Op de site van de Stentor las ik:
In vier parterres van de tuin van Paleis Het Loo stonden oorspronkelijk vier marmeren beelden: Flora (godin van bloemen en lente), Bacchus (god van wijn en herfst), Apollo (god van zon en tijd) en Pomona (godin van de vruchten). Flora en Bacchus bleven bewaard, maar Apollo en Pomona zijn bij de ontmanteling van de tuin in de tijd van de Franse Revolutie verloren gegaan.
Voor de restauratie van de tuin werd in Nederland een passend beeld van Apollo gevonden, waar volgens de kennis van die tijd een kunststof kopie van werd gemaakt. Alleen van de Pomona was geen goed voorbeeld bekend. Uiteindelijk werd dit gevonden in de collectie van de Engelse koningin: een marmeren beeld, naar ontwerp van de Italiaanse beeldhouwer Pietro Franqueville (1548-1615). Kopieën van beelden en vazen, die om conserveringsredenen niet buiten kunnen staan, zijn tot nu toe van kunststof of van mortel met marmerslag gemaakt. Door nieuwe ontwikkellingen is het nu mogelijk een kopie in marmer te maken.

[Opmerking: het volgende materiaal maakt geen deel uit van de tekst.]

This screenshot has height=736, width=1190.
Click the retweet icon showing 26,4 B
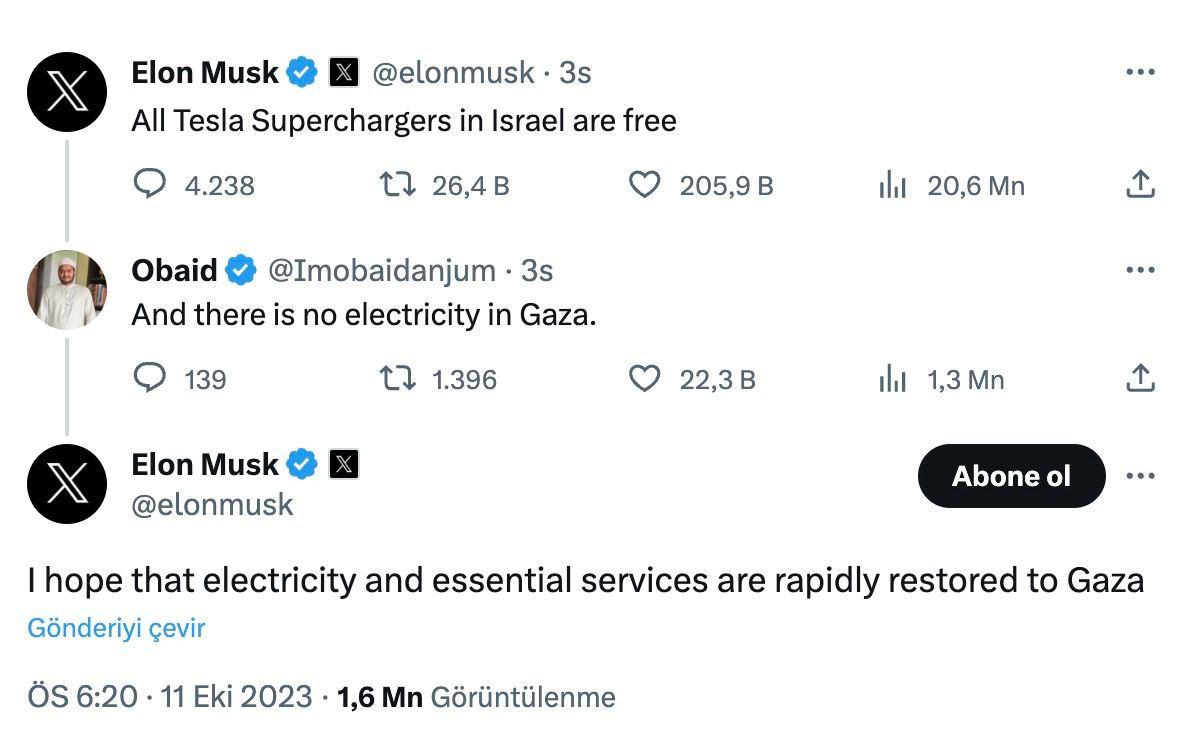coord(400,185)
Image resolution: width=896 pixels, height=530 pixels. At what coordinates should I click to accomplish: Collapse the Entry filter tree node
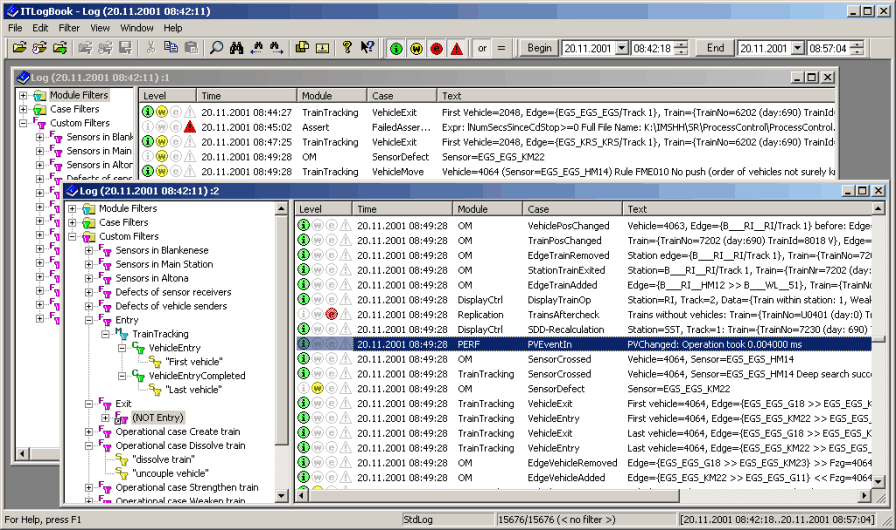(x=89, y=320)
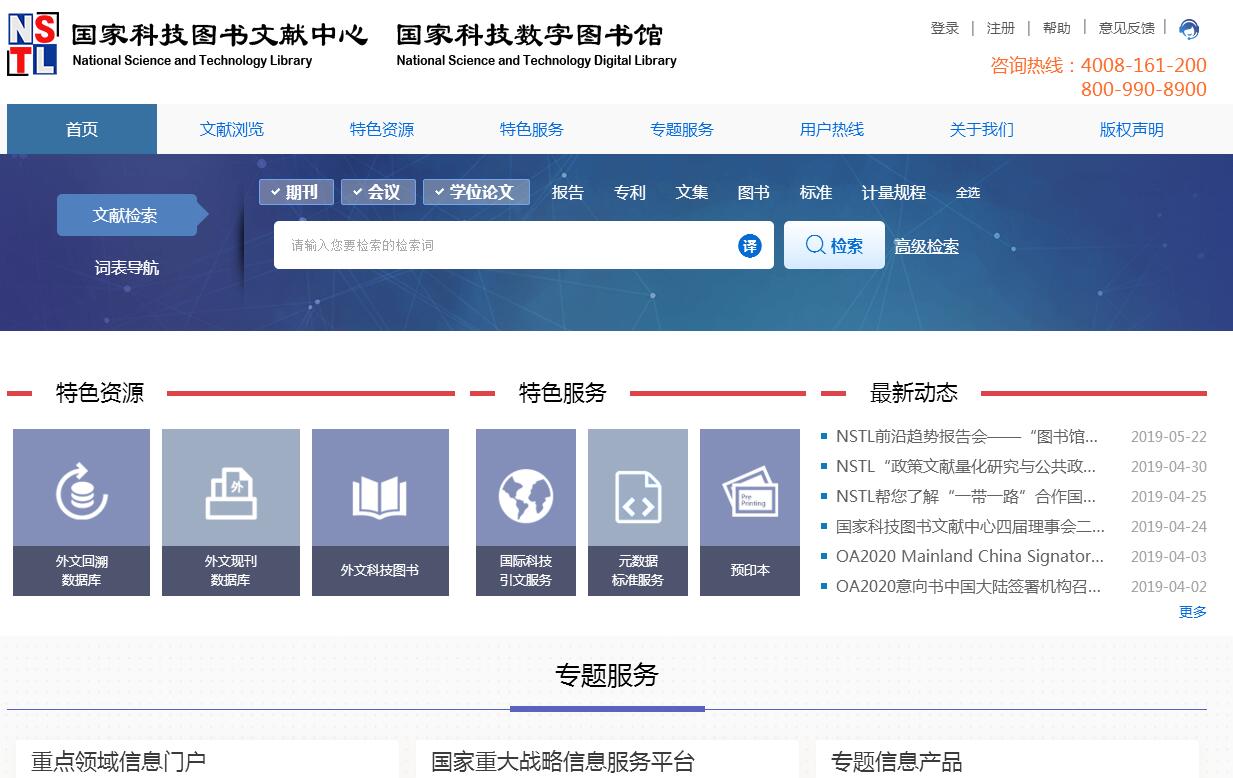Click the NSTL logo icon
The height and width of the screenshot is (778, 1233).
click(33, 44)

Het National Conservation Centre in Liverpool maakte driedimensionale opnames en computermodellen van het beeld. Op basis hiervan werd het beeld door een computergestuurde machine gehakt uit Italiaans marmer, geïmporteerd uit Carrara. Met het plaatsen van de Pomona is het viertal parterrebeelden weer compleet en is de situatie weer zoals de zeventiende-eeuwse stichters van Het Loo die hadden bedacht.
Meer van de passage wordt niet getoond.